Pixel coordinate grounding data
________________________

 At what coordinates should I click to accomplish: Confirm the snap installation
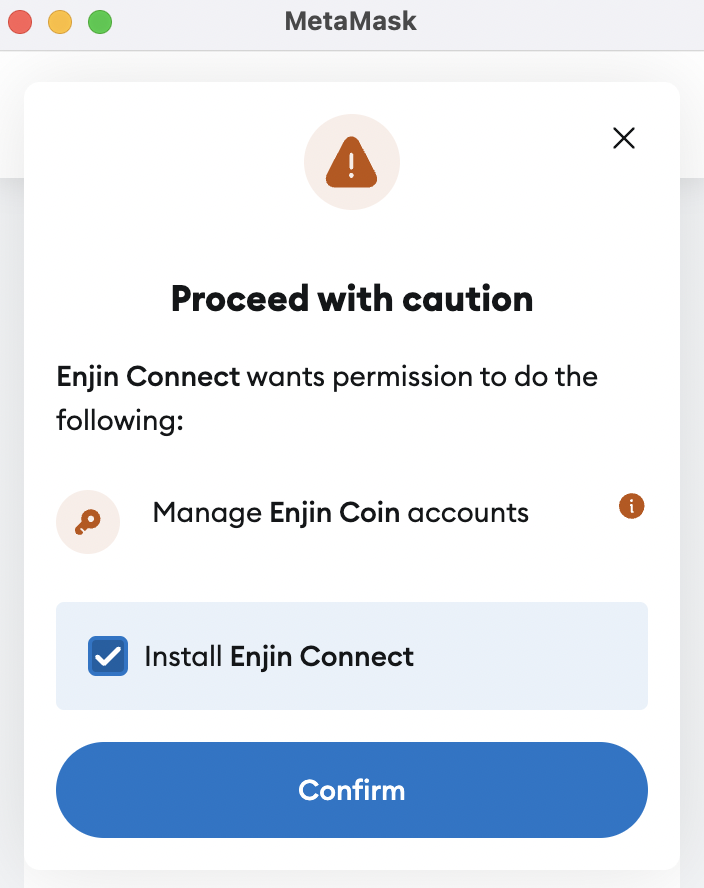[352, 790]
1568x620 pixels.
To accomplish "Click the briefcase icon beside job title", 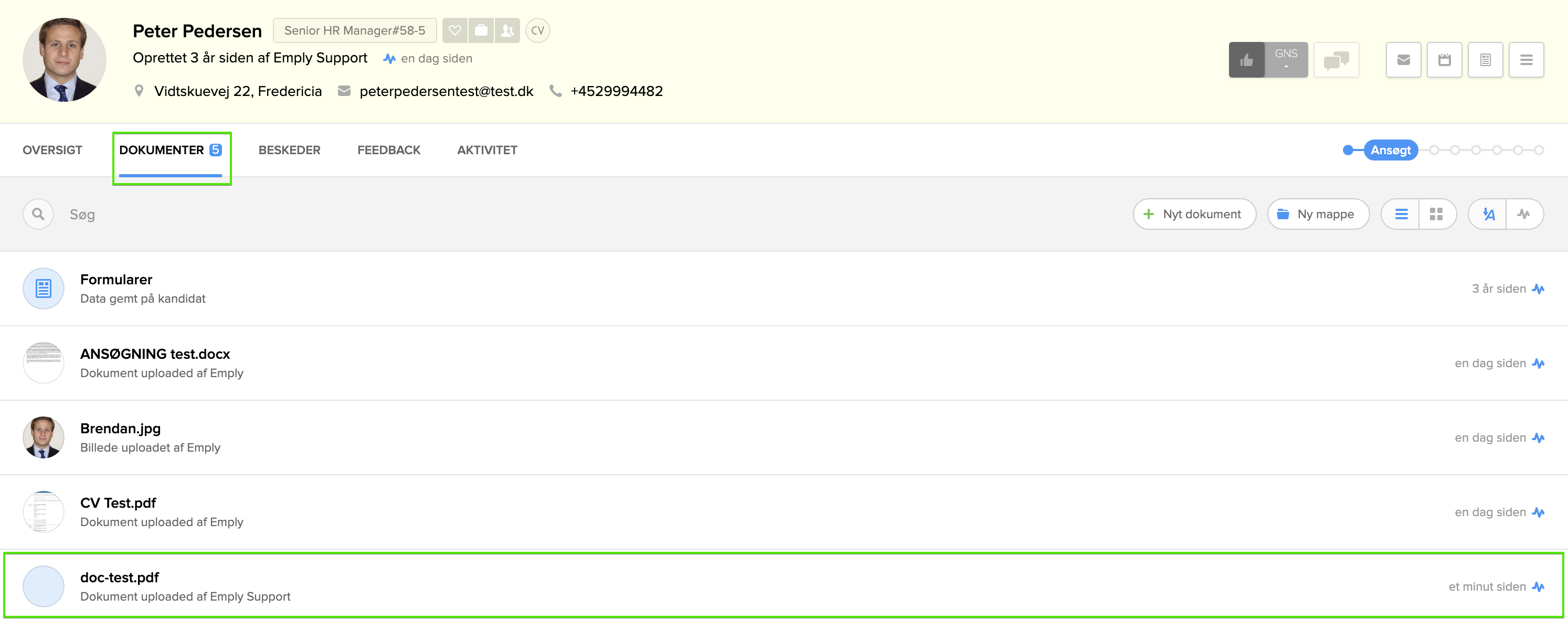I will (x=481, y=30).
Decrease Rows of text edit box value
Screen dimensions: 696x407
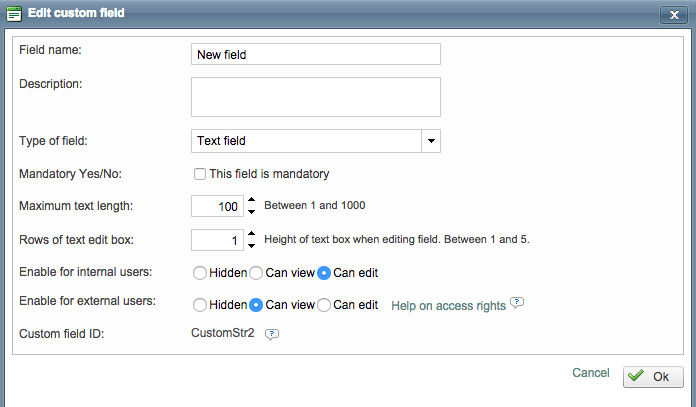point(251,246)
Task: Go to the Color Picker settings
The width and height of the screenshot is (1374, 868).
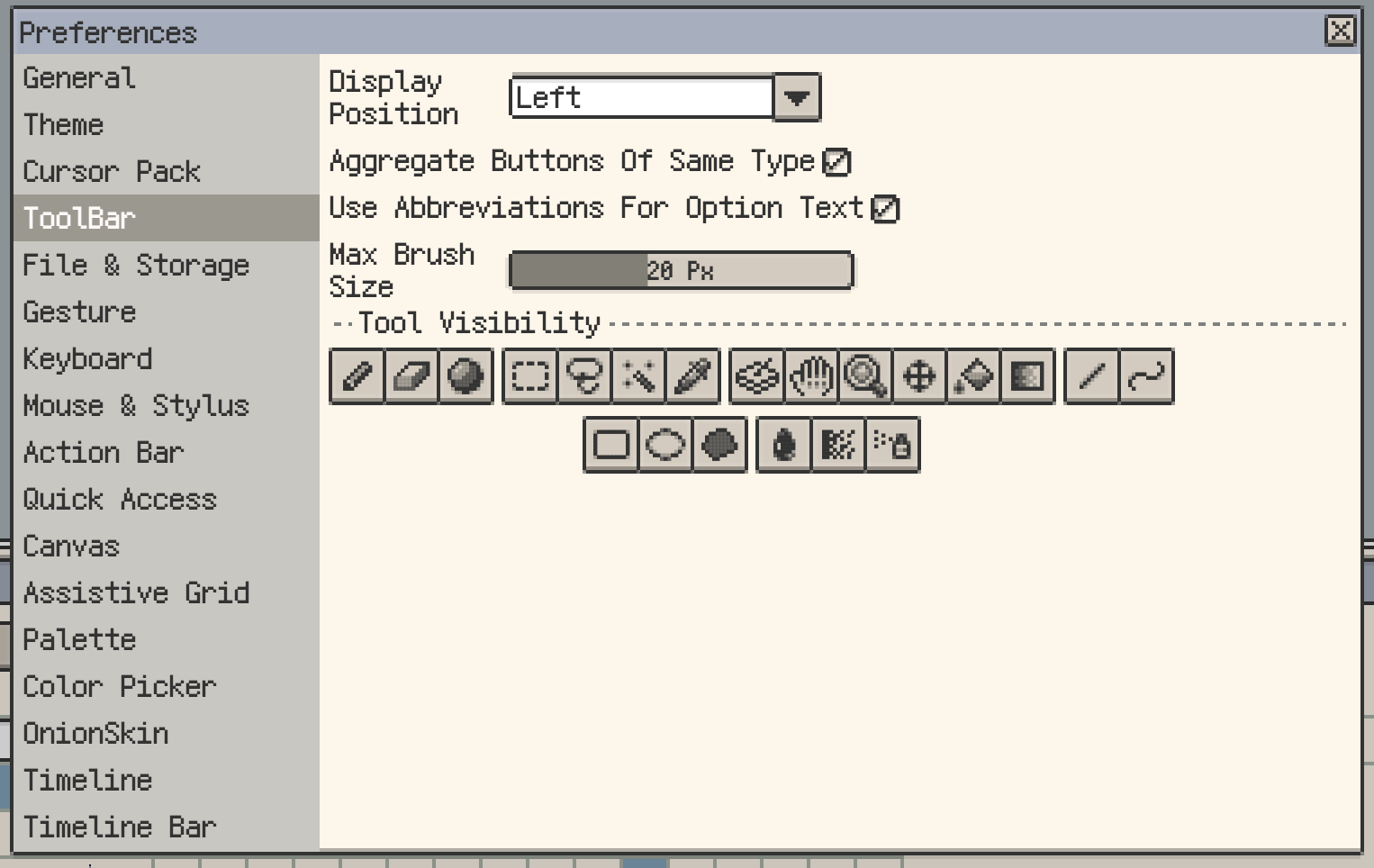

________________________

» Aim of the task:
Each line from the one holding "Screen dimensions: 696x407" through the final line of the data needs to be transcribed exactly. Include both ends, skip the pictures, and add nothing.

» Finished exercise:
Screen dimensions: 696x407
point(251,246)
Task: Go to the Color Picker settings
The width and height of the screenshot is (1374, 868).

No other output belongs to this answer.